Bitcoin’s price has surged to unsustainable levels and buyers have taken on dangerous amounts of debt, Michael Burry cautioned in a recent tweet.
“$BTC is a speculative bubble that poses more risk than opportunity despite most of the proponents being correct in their arguments for why it is relevant at this point in history,” the investor wrote before deleting the tweet as usual.
“If you do not know how much leverage is involved in the run-up, you may not know enough to own it,” he added.
Burry is best known for his billion-dollar bet on a housing-market crash in the mid-2000s, chronicled in the book and movie “The Big Short.”
The Scion Asset Management chief compared the hype around bitcoin, electric vehicles, software-as-a-service companies, and “meme stocks” like GameStop and AMC to the housing and dot-com bubbles in a tweet on Saturday.
“Fads today (#BTC, #EV, SAAS #memestocks) are like housing in 2007 and fiber/.com/comm/routers in 1999,” he said.
The enormous buzz isn’t entirely unfounded, Burry said, but he doesn’t expect it to last.
“On the whole, not wrong, just driven by speculative fervor to insane heights from which the fall will be dramatic and painful,” he said.
Burry doubled down on his bearish stance in other tweets last week.
“Those saying me and Munger and Singer are so out of touch are not considering that we have seen this all before, and not just once,” he said, referring to recent warnings about market speculation from Charlie Munger – Warren Buffett’s business partner – and hedge-fund billionaire Paul Singer.
“The market is dancing on a knife’s edge,” he said in another tweet.

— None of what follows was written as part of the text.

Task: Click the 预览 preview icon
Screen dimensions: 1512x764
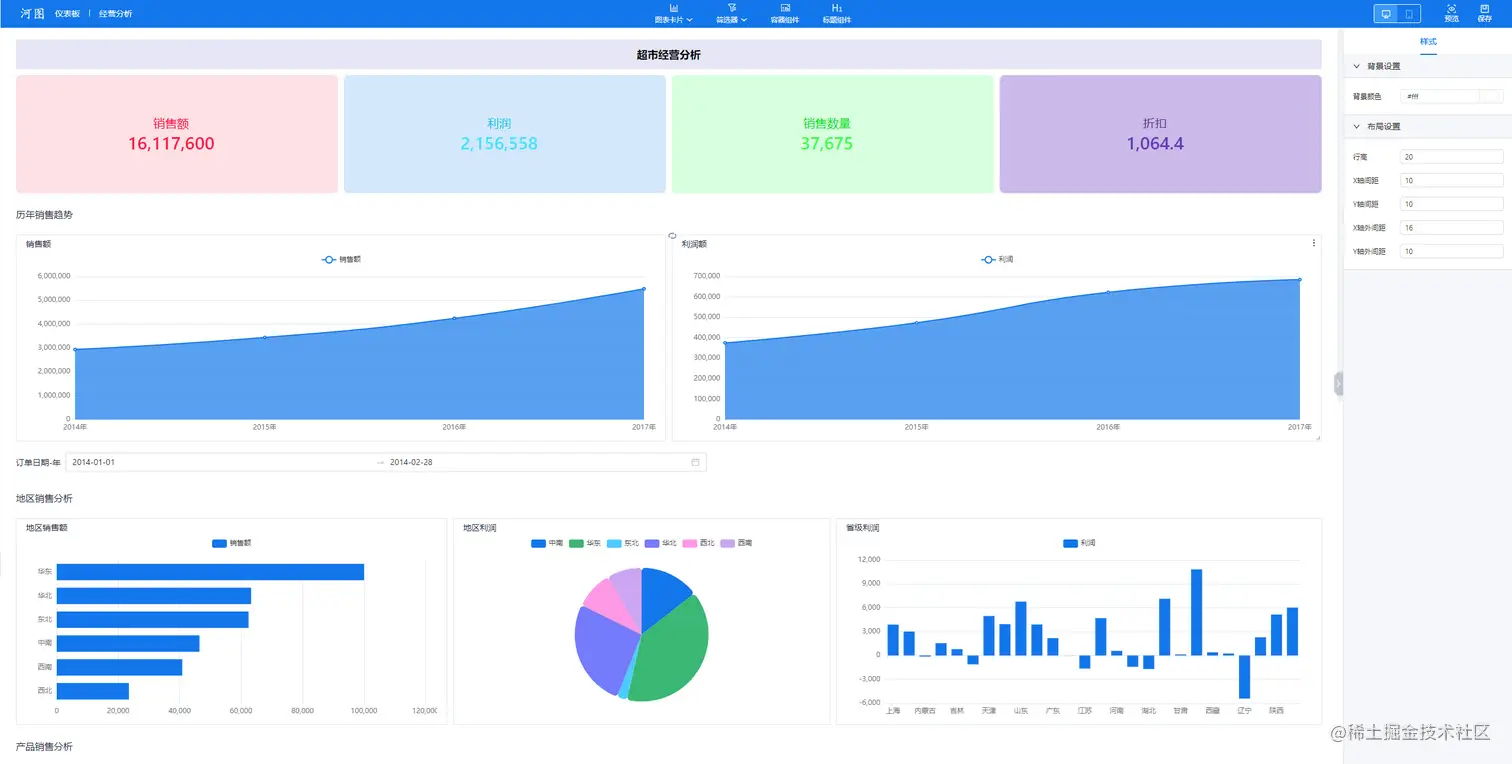Action: pos(1452,13)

Burry said in February he doesn’t “hate” bitcoin but has doubts about its long-term prospects. He expects authorities to squash threats to their currencies and launch their own digital notes and coins.
The Scion chief added that he isn’t short bitcoin, as “anything is possible” in the near future. He’s short Tesla as of December, and cashed out his GameStop shares last quarter after laying the groundwork for the spike in GameStop’s stock price in January.